After almost 91 years of being buried in the sand dunes in Guadalupe, California, the giant sphinx used in the 1923 "The Ten Commandments" film has been rediscovered. The massive statue will be available for public viewing by early next year.
Doug Jenzen, executive director of the Guadalupe-Nipomo Dunes Center, and his team will start restoring the enormous statue as some its parts were damaged because of the long time that it was beneath the rolling sand dunes.
"The Ten Commandments" is a 1923 film produced and directed by Cecil B. DeMille featuring the biblical story of Exodus. The Exodus scenes were filmed at the sand dunes of Guadalupe, which is now an archaeological site. The producers chose it because of its likeness to the Egyptian desert. Back then, special effects were non-existent, so people had to build huge sets, including four 11-meter-tall Pharaoh statues, 21 sphinxes, and 110-foot-high gates. The site was dynamited after filming and since then, these massive objects remained buried beneath the sands.
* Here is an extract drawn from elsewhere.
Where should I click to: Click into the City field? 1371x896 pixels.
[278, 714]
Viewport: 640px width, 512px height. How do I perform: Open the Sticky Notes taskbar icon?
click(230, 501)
Filmmaker Peter Brosnan believes that DeMille might have chosen to bury the artifacts in order to reduce operations cost as they would need to compensate workers to remove everything, but he didn't want others to use it either, according to USA Today.
Archaeologists started excavating in the 1990s to salvage some objects used in one of the largest movie sets ever made. They watched the movie many times in order to locate the sphinxes. In 2012, Applied EarthWorks archaeologist Kholood Abdo Hintzman and his colleagues found the head of the sphinx and continued digging until they unearthed the entire body. It turned out that the rolling sand dunes weren't powerful enough to move the massive statue away from its original location.
The sphinx will undergo restoration, as weather had dulled its red and ochre colors. Once it is ready, the sphinx will be exhibited at the Dunes Center in 2015.
"I think it's a great piece of Americana," Jenzen told Live Science. "But you have to hunker down to watch the whole thing, because it's more than three hours long and it's silent."